Se nos propone hoy la parábola del pobre Lázaro y del rico quien, por una derivación del verbo “epuleo” (banquetear), ha venido a ser conocido como Epulón.

San Agustín comenta que si Lázaro alcanzó el seno de Abraham no fue por su pobreza, sino por su humildad y que a Epulón lo condenó su soberbia e incredulidad. La vida de Epulón se caracteriza por el deseo de agotar los días en un disfrute continuo sin ninguna atención a la trascendencia (“banqueteaba espléndidamente cada día”). Ello le conducía a una indiferencia hacia Lázaro. Era incapaz de ver a quien necesitaba de su misericordia. Conviene leer así la parábola porque si no pensaríamos que Jesucristo se refiere sólo a algunos cuando el vivir buscando el disfrute no es exclusivo de los ricos.

La falta de fe de Epulón se evidencia en su diálogo con Abraham. La muerte lo ha puesto ante la verdad de las cosas y de su vida. Por una extraña compasión pide un signo para sus familiares. El mismo que le habría gustado recibir a él. Abraham, sin embargo, le dice que éste sería inútil. No serviría de nada una acción espectacular de Dios. En la vida Dios ya se muestra de forma suficientemente clara para que, quien lo busque sinceramente, pueda reconocerlo. Los placeres de la vida, sin embargo, pueden embotar el instinto de trascendencia que hay en el hombre.

La parábola nos instruye también sobre el más allá. La distancia entre los condenados y los redimidos es infranqueable. Epulón no se queja de su destino final, lo cual nos indica que es consciente de que lo ha elegido él y de que no se le está haciendo ninguna injusticia.
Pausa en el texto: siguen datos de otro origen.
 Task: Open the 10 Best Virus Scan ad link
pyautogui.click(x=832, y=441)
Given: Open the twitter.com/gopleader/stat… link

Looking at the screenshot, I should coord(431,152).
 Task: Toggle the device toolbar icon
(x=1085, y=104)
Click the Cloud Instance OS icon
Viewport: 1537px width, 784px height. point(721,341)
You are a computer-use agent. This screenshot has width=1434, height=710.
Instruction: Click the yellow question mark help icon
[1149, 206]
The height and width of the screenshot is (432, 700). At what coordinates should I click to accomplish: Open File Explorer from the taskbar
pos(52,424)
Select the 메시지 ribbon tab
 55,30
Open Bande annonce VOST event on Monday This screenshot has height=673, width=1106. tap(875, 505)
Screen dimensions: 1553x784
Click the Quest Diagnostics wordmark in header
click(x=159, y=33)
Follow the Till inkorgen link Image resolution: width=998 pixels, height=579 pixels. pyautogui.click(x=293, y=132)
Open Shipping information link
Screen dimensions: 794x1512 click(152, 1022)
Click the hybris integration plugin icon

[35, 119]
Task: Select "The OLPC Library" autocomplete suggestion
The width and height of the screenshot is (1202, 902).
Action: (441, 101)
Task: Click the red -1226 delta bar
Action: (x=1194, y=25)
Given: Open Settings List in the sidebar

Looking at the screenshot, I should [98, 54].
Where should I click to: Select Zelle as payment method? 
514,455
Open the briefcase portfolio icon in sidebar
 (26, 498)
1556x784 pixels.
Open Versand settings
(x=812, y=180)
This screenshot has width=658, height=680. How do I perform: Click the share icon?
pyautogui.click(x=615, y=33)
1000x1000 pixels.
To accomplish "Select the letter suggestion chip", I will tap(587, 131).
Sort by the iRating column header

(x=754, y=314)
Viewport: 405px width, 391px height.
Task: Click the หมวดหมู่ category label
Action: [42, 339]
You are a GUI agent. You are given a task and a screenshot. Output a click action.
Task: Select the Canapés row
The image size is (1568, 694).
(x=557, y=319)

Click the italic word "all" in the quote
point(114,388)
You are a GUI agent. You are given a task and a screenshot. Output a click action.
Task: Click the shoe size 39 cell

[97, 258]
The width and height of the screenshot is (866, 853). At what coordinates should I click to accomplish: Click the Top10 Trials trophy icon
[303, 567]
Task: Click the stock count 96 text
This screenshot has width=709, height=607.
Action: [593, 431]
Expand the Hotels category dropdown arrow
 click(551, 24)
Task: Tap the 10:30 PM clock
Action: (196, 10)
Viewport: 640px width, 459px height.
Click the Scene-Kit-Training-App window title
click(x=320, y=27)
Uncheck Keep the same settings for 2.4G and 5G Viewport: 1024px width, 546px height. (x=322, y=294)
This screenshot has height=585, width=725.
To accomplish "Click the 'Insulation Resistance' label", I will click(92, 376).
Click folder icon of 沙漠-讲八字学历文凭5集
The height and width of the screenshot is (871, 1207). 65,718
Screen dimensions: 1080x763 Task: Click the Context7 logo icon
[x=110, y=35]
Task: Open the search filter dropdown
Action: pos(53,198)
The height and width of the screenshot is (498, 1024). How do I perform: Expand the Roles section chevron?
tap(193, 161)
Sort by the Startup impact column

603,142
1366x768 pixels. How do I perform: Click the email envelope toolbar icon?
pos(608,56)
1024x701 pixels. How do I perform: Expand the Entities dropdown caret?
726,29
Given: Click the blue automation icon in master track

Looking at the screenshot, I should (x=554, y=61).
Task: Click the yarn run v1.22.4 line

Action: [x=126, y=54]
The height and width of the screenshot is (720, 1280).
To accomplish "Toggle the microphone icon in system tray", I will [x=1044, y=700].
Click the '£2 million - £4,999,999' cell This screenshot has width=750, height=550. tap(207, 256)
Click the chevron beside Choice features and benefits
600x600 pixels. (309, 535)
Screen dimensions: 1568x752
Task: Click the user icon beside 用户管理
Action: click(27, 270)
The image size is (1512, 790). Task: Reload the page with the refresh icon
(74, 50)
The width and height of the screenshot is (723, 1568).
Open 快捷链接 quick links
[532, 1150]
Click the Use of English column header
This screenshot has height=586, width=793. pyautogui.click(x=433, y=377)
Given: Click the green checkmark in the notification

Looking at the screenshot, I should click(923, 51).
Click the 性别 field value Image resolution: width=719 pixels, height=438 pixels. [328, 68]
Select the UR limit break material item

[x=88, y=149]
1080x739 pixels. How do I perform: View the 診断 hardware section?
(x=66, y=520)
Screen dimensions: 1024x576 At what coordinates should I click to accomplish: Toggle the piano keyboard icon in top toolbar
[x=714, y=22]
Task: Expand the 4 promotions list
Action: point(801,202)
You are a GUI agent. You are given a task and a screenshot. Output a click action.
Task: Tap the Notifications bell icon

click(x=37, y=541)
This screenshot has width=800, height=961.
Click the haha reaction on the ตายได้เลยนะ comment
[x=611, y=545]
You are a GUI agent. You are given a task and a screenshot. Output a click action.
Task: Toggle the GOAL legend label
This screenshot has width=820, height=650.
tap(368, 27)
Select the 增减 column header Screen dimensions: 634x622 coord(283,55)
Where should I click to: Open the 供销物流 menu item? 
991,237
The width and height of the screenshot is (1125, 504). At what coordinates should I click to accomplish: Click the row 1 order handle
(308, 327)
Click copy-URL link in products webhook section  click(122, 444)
Pero esa distancia imposible la podía haber salvado levantándose de la mesa y acudiendo a la puerta en la que languidecía Lázaro. Las distancias cortas de esta vida se vuelven infinitas en la otra. De hecho, sólo en la vida eterna nos será dado el conocer la verdadera dimensión de nuestros actos. La fe nos enseña que, con la muerte, nos adviene la sanción de nuestras obras. A partir de ese momento no hay capacidad de elección. El hombre queda fijado, para siempre, en el lugar al que le han conducido sus pasos. Aunque el momento de la muerte y del juicio particular, en el que cada uno ante Jesucristo, juez misericordioso, da cuentas de su vida, están envueltos de cierto misterio, sabemos que se hará justicia (algo que, por otra parte, espera todo hombre).

La misericordia divina espera algo del hombre: ser acogida. Ahora bien, el signo de que se acepta el amor de Dios es que empezamos a amar como Dios ama. Dios es lo primero en la intención, pero el prójimo necesitado antecede en nuestra acción.

Epulón vivía para sí mismo y por ello se regalaba con toda clase de placeres. Resulta difícil pensar que, de haber entrado en el cielo, donde la vida es comunión de amor, se hubiera sentido a gusto. Todo amor auténtico exige cierta reciprocidad. Tengo para mí que el egoísmo de los condenados es tan grande que, aunque fueran muchos, todos sentirían una soledad inmensa.